In this rule the itemset {SubFP295, SubFP307, SubFP301, RT} is present or occurred in 99% of the transactions of the whole database. The confidence of the above rule is 1, i.e., 100%. The meaning of this rule is whenever the antecedent {SubFP295, SubFP307, SubFP301} of the above rule is found present in the transactions of the dataset (in this case it is present in 99% of the transactions) the itemset {RT} is also present in all these transactions as the confidence is 100%.

Now interpreting this rule in the context of the data set of compounds prepared for renal toxicity it can be inferred that 99% of the renal toxic compounds in the dataset contains the substructure-based fingerprints SubFP295, SubFP307, SubFP301 together in each compound. Thus, there may be a possibility of these substructures contributing to the toxic nature of the compounds. Further, from the frequent patterns and the association rules in Table 5, it is seen the substructures SubFP295 and SubFP307 are present individually in 99.7% of the renal toxic compounds and these two together are present in the 99.3% of the renal toxic compounds. Similarly, the substructure SubFP301 is present alone in 99.3% of the renal toxic compounds in the dataset and in combination with SubFP295 it is present in 99.3% and with SubFP307 it is present in 99%.

In this manner, in Table 5, the highly frequent fingerprint-based molecular substructures which are common to most of the renal toxic compounds in the dataset are discovered by the techniques of association rule mining. In this case the frequent itemset patterns and the rules are discovered with 60% minimum support threshold and maximum confidence of 100%. This was done to see both the minimum and the maximum occurrences of any substructure patterns which may lead to renal toxicity. However, rules with other values of minimum thresholds on support and confidence can also be discovered. In Table 5 most of the frequent occurrences are listed. As can be seen from Table 5 that certain fingerprint-based substructures occur in most of the compounds which exhibit renal toxicity. The possible influence of these substructures for the toxic behavior of these drug molecules may further be tested in wet lab conditions or based on the identity of the structures.

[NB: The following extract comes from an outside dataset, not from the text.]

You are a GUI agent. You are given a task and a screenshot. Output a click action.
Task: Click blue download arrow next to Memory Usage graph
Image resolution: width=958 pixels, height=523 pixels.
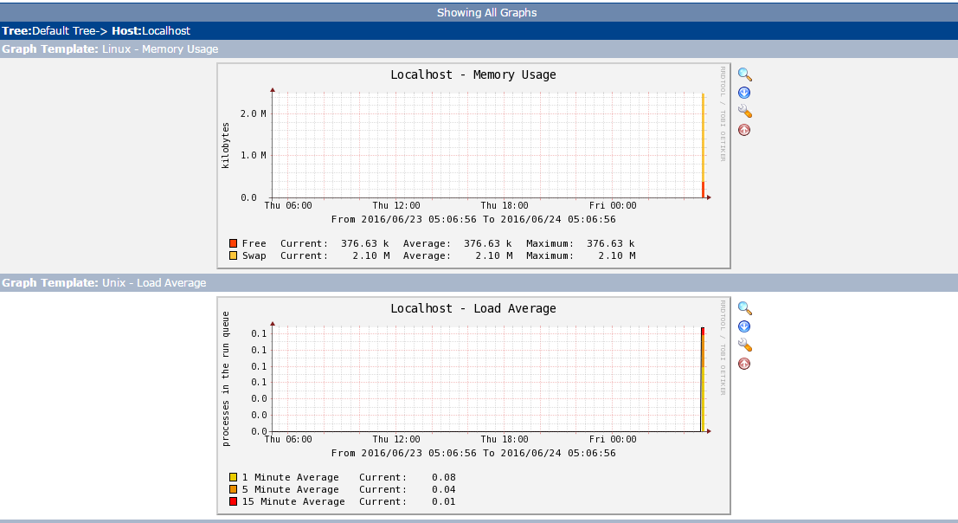coord(744,94)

The FP Tree Growth algorithm [41] works by constructing a prefix tree to represent the itemsets present in the transaction database which contains the fingerprint-based substructures of the renal toxic compounds.

Conclusion

A dataset of only human nephron-toxic and non-nephron-toxic drugs is prepared in which eight types of fingerprints and one type of descriptor were used to represent the molecular structures to develop ML and DL based models for predicting renal toxicity of natural and artificial compounds. From the five-fold cross-validation result, the model with best prediction performance for renal toxicity was DNN. The best model for predicting renal toxicity of test-set drugs was found to be Extra-tree model. The performance of molecular descriptor-based models was better than the fingerprint-based models. At the same time, ten substructures of toxic drugs are identified by pattern mining. The presence of these substructures may indicate the likelihood of nephron-toxic potential of a compound. Structural alerts and models developed in this study can assist in assessing the risk of renal toxicity of compounds in drug discovery.